Selection of studies
We searched MEDLINE using PubMed, Google Scholar, Scopus, Mednar, Wanfang and CNKI (China National Knowledge Infrastructure) databases for association studies as of August 11, 2020. The terms used were “Lysyl oxidase”, “protein-lysine 6-oxidase”, “LOX”, “polymorphism” and “cancer” as medical subject headings and text. References cited in the retrieved articles were also screened manually to identify additional eligible studies. In case of duplicates, the article with the most recent date was selected. Inclusion criteria were (i) case-control studies evaluating the association between the LOX polymorphisms and cancer risk and (ii) sufficient genotype frequency data presented to calculate the odds ratios (ORs) and 95% confidence intervals (CIs). The exclusion criteria were as follows: (i) reviews; (ii); (ii) articles that were not case-control studies; and (iii) studies with genotype data that could not be used to calculate ORs and 95% CIs.
Data extraction
Two investigators (RM and NP) independently extracted data and arrived at consensus. The following information was obtained from each publication: cancer group, family name of the first author, year of publication, the country of origin, ethnicity, LOX SNP, primary tumor site, study-specific association of the LOX SNP with cancer from each publication with their respective 95% CIs and P-values, status of the controls, genotyping platform, basis for matching the controls with cases, and study features needed to tally scores for the Newcastle-Ottawa Scale (NOS).

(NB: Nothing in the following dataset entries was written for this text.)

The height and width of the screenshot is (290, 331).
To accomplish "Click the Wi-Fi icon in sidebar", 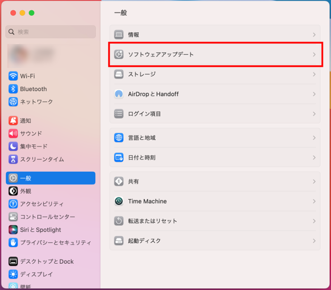I will coord(13,76).
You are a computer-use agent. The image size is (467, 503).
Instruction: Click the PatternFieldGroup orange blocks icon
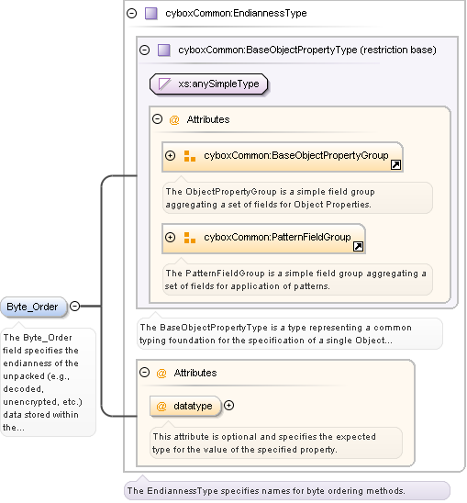click(190, 238)
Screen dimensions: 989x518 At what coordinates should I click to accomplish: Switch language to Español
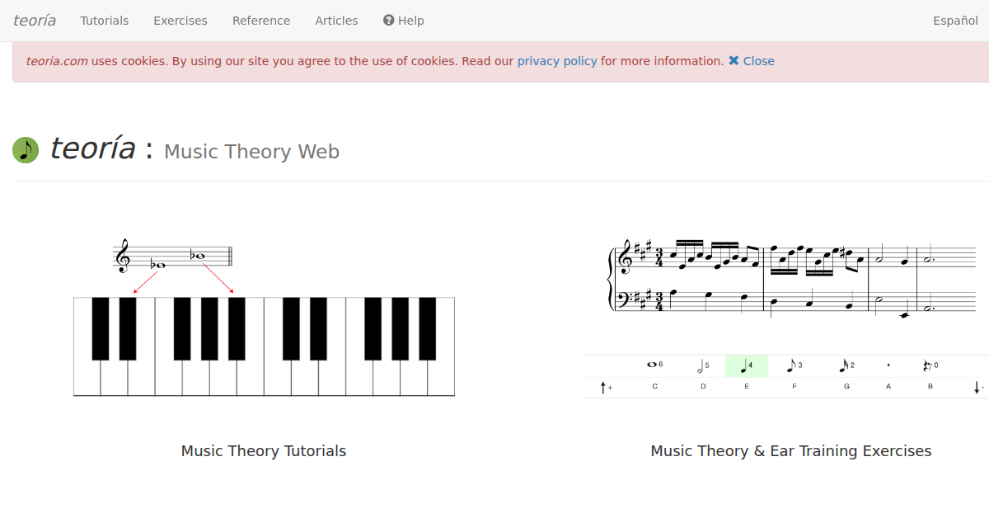955,21
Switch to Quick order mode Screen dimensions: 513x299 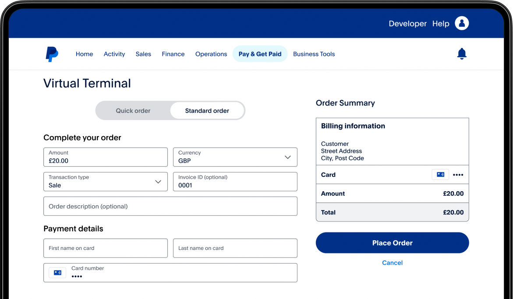[133, 111]
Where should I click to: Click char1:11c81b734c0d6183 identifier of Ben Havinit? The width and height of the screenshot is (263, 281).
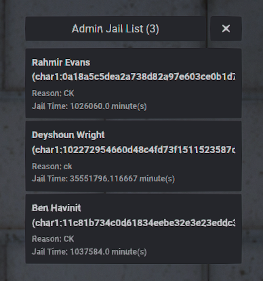pos(134,223)
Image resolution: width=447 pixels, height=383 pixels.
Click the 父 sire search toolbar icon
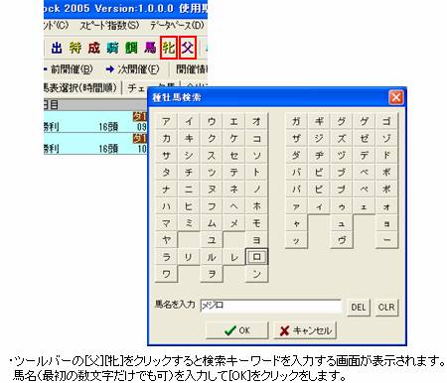tap(188, 48)
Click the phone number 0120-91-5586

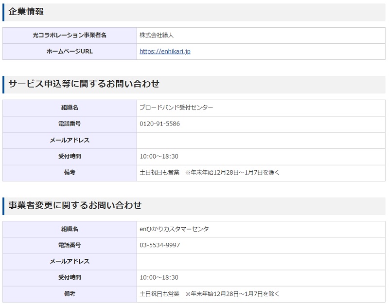coord(158,124)
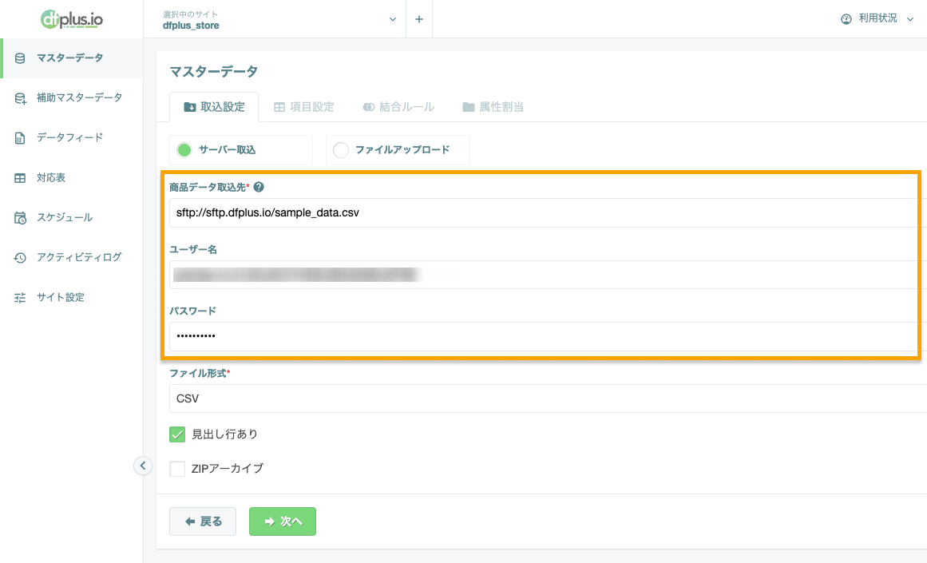Open マスターデータ database icon in sidebar
The height and width of the screenshot is (563, 927).
(20, 58)
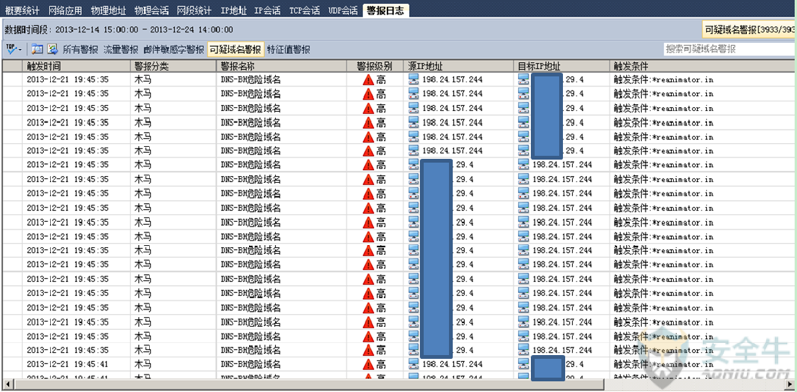This screenshot has width=797, height=392.
Task: Select 邮件敏感字警报 filter
Action: pyautogui.click(x=173, y=49)
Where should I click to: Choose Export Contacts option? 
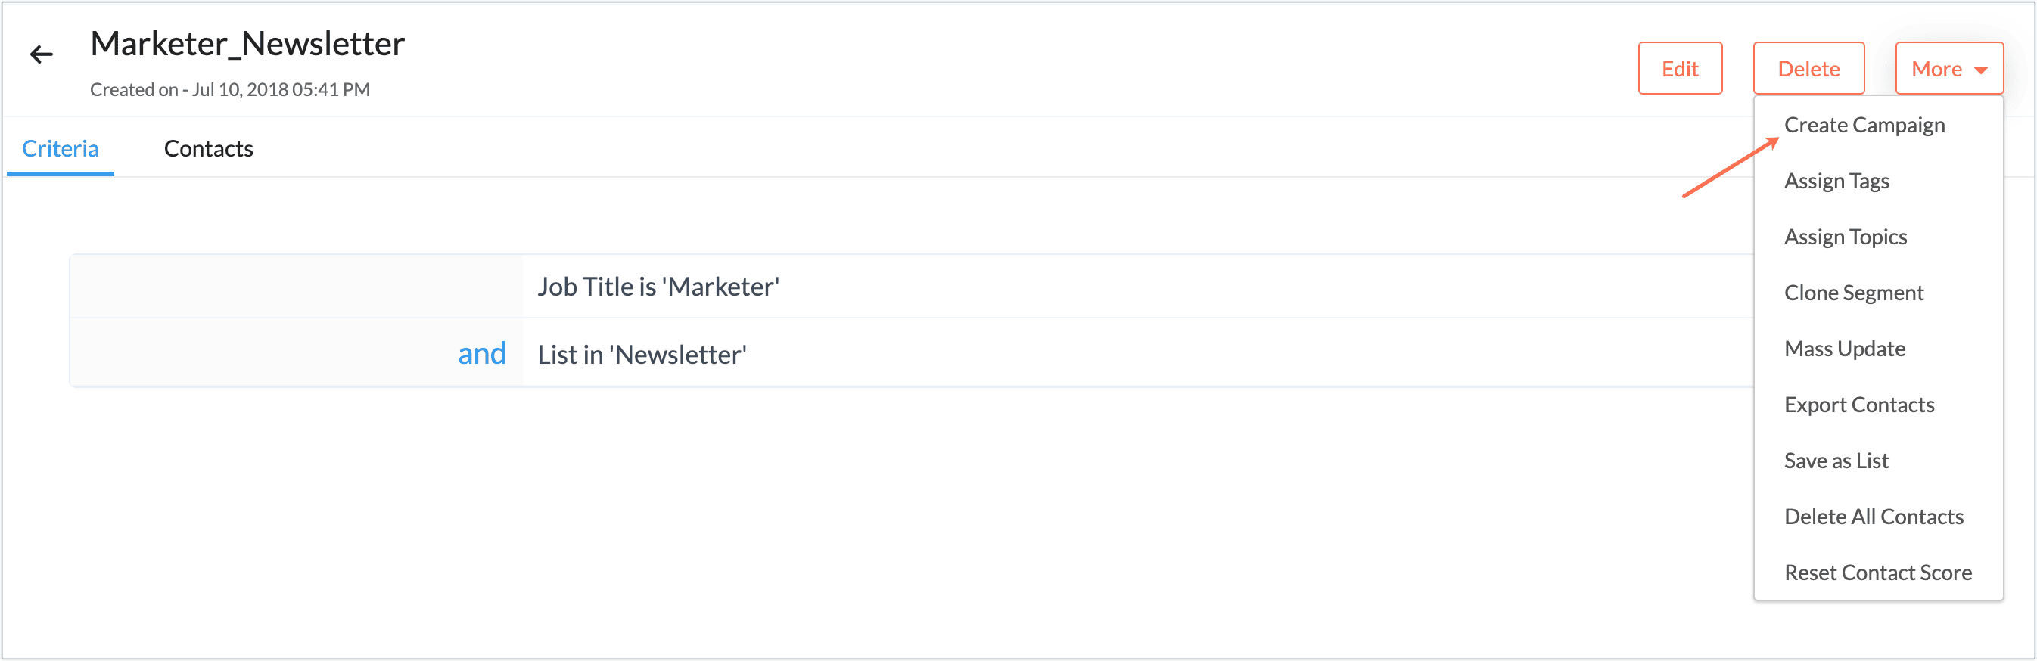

LOX polymorphisms and cancer groups
We examined two LOX polymorphisms in five cancer groups: -22G/C in (i) osteosarcoma (bone cancer) and 473G/A in the other four cancer groups that included (ii) breast, (iii) lung, (iv) gastrointestinal cancers (GIC) and (v) gynecological cancers (GYC). Three and two cancer types comprised GIC (oral, gastric and colorectal) and GYC (cervical and ovarian), respectively.
Quality of the studies
The NOS [20] was used to assess quality of the included studies. NOS scoring is based on three broad perspectives: selection, comparability, and exposure in case–control studies. The star rating system has scores ranging from zero (worst) to 9 (best). Scores of 5–6 and ≥7 stars indicate moderate and high quality, respectively.
Statistical power and Hardy-Weinberg equilibrium (HWE)
Using the G*Power program [21], we evaluated statistical power. Meta-analyses in cancer genetics have used the ORs of 1.2 and 1.5 to assess statistical power [22]. Thus, at these OR levels with a genotypic risk level of α = 0.05 (two-sided) and 5% minor allele frequency (maf), power was considered adequate at ≥ 80%. HWE was assessed with the application in https://ihg.gsf.de/cgi-bin/hw/hwa1.pl. A P-value of < 0.05 indicated deviation from the HWE.
Data synthesis
Examining two LOX polymorphisms (473G/A and -22G/C) warranted the use of a common notation indicating var and wild-type (wt) alleles. Supplementary Table S2 includes a column for the minor (var) allele in both polymorphisms. After estimating cancer risk (OR) for each study, pooled ORs with 95% CIs were calculated for each of the five cancer groups in the following genetic models: (i) homozygous: (var–var and wt–wt) genotypes compared with wt–wt, (ii) recessive: (var–var versus wt–var + wt–wt), (iii) dominant: (wt–wt versus wt–var + var–var), and (iv) codominant: (var versus wt). Three indicators were used for strength of evidence (SOE): First, highly significant P-values (Pa = 0.00001) most likely to survive the Bonferroni correction, which was performed with Microsoft Excel (Microsoft, Redmond, WA, USA). Second, highly precise effects were assessed with the confidence interval difference (CID = upper CI-lower CI). High (> 1.0) and low (< 1.0) CID values indicate low and high precision, respectively [23]. Third, homogeneity was assessed with the I2 metric, expressed as 0% [24]. In meta-analysis, however, studies differ from each other [25]. This heterogeneity was estimated with the c2-based Q test [26] where significance was set at PHET < 0.10. The random-effects model (DerSimonian–Laird) [27] was used in the presence of heterogeneity [24] and the fixed-effects model (Mantel–Haenszel) [28] in its absence. Summary effects that met the SOE criteria were tested for robustness, with use of sensitivity analysis, which involves serial omission of the studies followed by recalculation of the pooled OR. Significant outcomes (Pa < 0.05) with ≥ 10 studies warranted assessment for publication bias. Except for heterogeneity estimation [26] two-sided P-values of £ 0.05 were considered significant. Data for the meta-analysis were analyzed using Review Manager 5.3 (Cochrane Collaboration, Oxford, England), SIGMASTAT 2.03, and SIGMAPLOT 11.0 (Systat Software, San Jose, CA).